Polarizing ‘End-of-Life’ Bill Returns in Legislature
Montgomery senator finds more support for his proposal
Will Smith, left, and Shane Pendergrass
For the fourth time since 2015, a bill that would make it legal for Maryland residents with terminal illnesses to end their life with medication is drawing fresh debate in the state legislature.
The “End-of-Life Option Act,” sponsored by Montgomery County Democratic Sen. Will Smith and Howard County Democratic Del. Shane Pendergrass, would allow patients with six months or less to live to request a physician’s aid in bringing about their own death through self-medication.
The bill is scheduled for a hearing in the House Health and Government Operations Committee Friday.
Pendergrass introduced end-of-life legislation during the 2015, 2016 and 2017 sessions, but each time the bill was withdrawn after no vote was taken. Other unsuccessful attempts were made in the late 1990s. Under a centuries-old law, suicide is illegal in Maryland.
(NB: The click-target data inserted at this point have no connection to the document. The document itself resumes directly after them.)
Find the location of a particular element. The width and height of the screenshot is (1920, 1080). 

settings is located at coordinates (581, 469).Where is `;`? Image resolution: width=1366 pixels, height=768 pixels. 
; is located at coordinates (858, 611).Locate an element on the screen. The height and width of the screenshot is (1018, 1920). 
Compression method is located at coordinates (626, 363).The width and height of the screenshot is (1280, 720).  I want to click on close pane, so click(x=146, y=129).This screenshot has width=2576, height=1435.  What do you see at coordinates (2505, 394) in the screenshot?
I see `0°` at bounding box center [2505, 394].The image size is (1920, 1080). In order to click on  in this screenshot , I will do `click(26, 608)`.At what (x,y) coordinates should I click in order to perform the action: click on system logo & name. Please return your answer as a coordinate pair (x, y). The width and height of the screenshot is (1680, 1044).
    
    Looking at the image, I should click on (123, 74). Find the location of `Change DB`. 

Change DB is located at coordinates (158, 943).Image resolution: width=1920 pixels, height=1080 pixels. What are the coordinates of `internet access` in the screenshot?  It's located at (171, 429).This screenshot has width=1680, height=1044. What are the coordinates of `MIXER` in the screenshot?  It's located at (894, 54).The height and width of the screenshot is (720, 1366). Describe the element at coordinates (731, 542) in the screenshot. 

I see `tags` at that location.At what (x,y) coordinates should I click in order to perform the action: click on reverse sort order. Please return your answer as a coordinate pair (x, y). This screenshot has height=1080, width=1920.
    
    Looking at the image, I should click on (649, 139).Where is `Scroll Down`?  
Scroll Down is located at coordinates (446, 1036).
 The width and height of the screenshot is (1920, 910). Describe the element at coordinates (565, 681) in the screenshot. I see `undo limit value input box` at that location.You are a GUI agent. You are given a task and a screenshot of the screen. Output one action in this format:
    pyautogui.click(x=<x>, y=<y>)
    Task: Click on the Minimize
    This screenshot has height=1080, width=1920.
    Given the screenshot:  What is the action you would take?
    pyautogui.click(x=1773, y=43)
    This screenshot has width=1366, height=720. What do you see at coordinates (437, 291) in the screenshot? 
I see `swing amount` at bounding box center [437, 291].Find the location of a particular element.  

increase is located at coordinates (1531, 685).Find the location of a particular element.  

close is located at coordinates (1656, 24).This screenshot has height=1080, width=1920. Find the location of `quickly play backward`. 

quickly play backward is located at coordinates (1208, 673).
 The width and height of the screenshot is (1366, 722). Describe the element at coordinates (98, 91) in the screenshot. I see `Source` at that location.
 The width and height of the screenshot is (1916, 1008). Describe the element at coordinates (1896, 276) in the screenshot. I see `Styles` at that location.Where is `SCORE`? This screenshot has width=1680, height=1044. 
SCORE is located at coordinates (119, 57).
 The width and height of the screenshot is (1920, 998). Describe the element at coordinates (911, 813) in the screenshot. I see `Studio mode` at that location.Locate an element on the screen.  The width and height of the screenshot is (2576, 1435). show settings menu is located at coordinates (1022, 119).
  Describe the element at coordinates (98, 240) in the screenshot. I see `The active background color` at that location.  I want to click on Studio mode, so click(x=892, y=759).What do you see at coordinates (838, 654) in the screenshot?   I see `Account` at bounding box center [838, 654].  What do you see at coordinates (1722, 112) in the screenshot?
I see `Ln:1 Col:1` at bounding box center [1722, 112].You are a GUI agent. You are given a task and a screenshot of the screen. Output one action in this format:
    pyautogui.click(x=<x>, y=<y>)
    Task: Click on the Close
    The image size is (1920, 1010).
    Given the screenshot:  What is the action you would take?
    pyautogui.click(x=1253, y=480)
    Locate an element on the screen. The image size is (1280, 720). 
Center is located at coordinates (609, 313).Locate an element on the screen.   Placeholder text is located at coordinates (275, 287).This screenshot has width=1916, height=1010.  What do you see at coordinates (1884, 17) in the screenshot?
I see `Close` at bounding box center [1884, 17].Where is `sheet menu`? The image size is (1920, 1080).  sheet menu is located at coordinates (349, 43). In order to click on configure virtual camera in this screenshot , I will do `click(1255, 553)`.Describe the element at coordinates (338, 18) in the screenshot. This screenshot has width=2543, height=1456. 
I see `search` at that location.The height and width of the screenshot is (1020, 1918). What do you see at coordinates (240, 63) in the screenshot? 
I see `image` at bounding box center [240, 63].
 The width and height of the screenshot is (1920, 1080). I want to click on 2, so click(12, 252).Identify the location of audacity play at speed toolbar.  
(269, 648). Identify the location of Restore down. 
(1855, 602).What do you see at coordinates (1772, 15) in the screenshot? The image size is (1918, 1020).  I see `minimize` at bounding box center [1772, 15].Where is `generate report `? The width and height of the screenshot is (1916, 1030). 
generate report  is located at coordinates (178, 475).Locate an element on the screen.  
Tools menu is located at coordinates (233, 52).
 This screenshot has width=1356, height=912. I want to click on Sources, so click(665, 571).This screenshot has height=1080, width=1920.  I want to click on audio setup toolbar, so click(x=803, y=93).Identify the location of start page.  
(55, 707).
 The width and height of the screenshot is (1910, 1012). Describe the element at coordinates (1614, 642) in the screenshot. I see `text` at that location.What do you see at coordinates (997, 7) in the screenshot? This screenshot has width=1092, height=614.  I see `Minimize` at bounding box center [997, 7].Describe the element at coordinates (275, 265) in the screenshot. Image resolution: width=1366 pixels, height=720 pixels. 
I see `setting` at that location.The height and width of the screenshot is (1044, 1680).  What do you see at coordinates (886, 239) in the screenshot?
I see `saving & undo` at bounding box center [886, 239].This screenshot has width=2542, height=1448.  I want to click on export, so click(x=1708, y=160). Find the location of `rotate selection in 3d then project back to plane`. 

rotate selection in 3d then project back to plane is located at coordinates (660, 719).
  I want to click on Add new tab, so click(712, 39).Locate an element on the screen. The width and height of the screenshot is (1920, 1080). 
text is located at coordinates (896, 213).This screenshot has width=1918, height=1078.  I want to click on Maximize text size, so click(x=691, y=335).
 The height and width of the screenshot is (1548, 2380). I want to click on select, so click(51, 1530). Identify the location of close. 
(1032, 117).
According to a 2018 Gallup poll, 72 percent of Americans approve of euthanasia for terminally ill patients if the patient makes a request to a doctor. That number has nearly doubled from 1947, when 37 percent of Americans approved of the practice.
“In Maryland it polls at 65 percent,” Smith said.
Six states and the District of Columbia have laws that permit physician-assisted death.
Smith said he believes the bill has a better chance of passing this year because of a large coalition of supporters. Fifty delegates have signed on as co-sponsors in the House and 19 in the Senate.
“That’s a top priority of mine, and I think we have a really good chance of getting it passed,” said Smith, who represents the Silver Spring area.
The bill would require dying patients to ask for life-ending medication themselves, and two witnesses would need to verify in writing that the patient was “of a sound mind” and was acting voluntarily. Only one of the witnesses could be a relative, and a neither witness could be the patient’s physician.
The patient would also need to show proof of residency using a tax return, driver’s license, voter registration card or leasing document. A physician could also verify that a patient was a resident by attesting to their personal medical history.
Michael Strauss, a retired general internist who lives in Rockville, started the advocacy group Marylanders for End-Of-Life-Options in late 2017 to help push for the bill.
Strauss said he was inspired to become involved with end-of-life legislation after taking care of many patients who were in pain during the final stages of their lives. Strauss also was inspired by his mother, who died from lymphoma four years ago at age 90.
“I told her I’d work on this,” he said.
Strauss said hospice and palliative care are generally good options for patients in their final days, but there are exceptions.
“They can treat the pain and some of the other concerns. But in a small minority of cases, there are patients who have some pain that doesn’t respond, or they don’t like to take their pain medications and they no longer feel they are no longer in control of their lives,” he said.
Strauss said the most commonly prescribed life-ending drug is the sleep-inducting drug Seconal. The doctor administers the drug, he said, by having the patient ingest 100 capsules’ worth of the drug dissolved in liquid. Within 15 minutes, he said, the patient becomes unconscious, and they die within 45 minutes.
Strauss said there are two other groups his organization is working with in Annapolis to advocate for the bill.
The Maryland State Medical Society, or MedChi, adopted a neutral position on the end-of-life bill two years ago, said Strauss, who is a member.
MedChi, he said, had opposed the practice until then because of the American Medical Association’s stance against end-of-life laws during the 1990s.
The bill is likely to encounter strong opposition from the Maryland Catholic Conference’s Annapolis lobby, which represents the Archdiocese of Washington.
The church has opposed the end-of-life bill since it was first proposed in 2015, said Associate Director Therese Hessler.
The bill, she noted, puts several vulnerable populations at risk including veterans, people with disabilities and patients in recovery from drug addiction.
“You can only imagine what can go wrong when a patient is prescribed 100 barbiturates,” she said.
Hessler said the end-of-life issue is fairly new, having surfaced in 1997 when Oregon enacted its bill.
But she hopes Marylanders see the risk in prescribing life-ending medication in the wake of an opioid crisis that took more than 1,600 lives through the first three quarters of 2018, up from 1,502 in all of 2017,according to the Maryland Department of Health.
“More people are understanding some of the real dangers of the legislation,” she said.
Hessler said she didn’t believe the bill could be altered in any way that would change the church’s position, and that the church would always support hospice and palliative care over any life-ending medication prescribed by a doctor.
Strauss said one-third of the patients who are prescribed the drug end up not taking it due to the costs, which can range from $400 to more than $1,000.
Strauss said there has never been a case of abuse of the drug that he knows of, and in only a few instances a patient did not die. He added that physicians, based on their professional experience, are capable of determining whether a patient is acting voluntarily.
“If you talk to physicians who consult in the legal arena, they know that this means the patient understands his or her physical and mental condition,” he said.
Strauss, however, said he respects those who disagree with the bill.
“This is a tough issue, and I respect every member of the legislature who has to wrestle with this,” he said.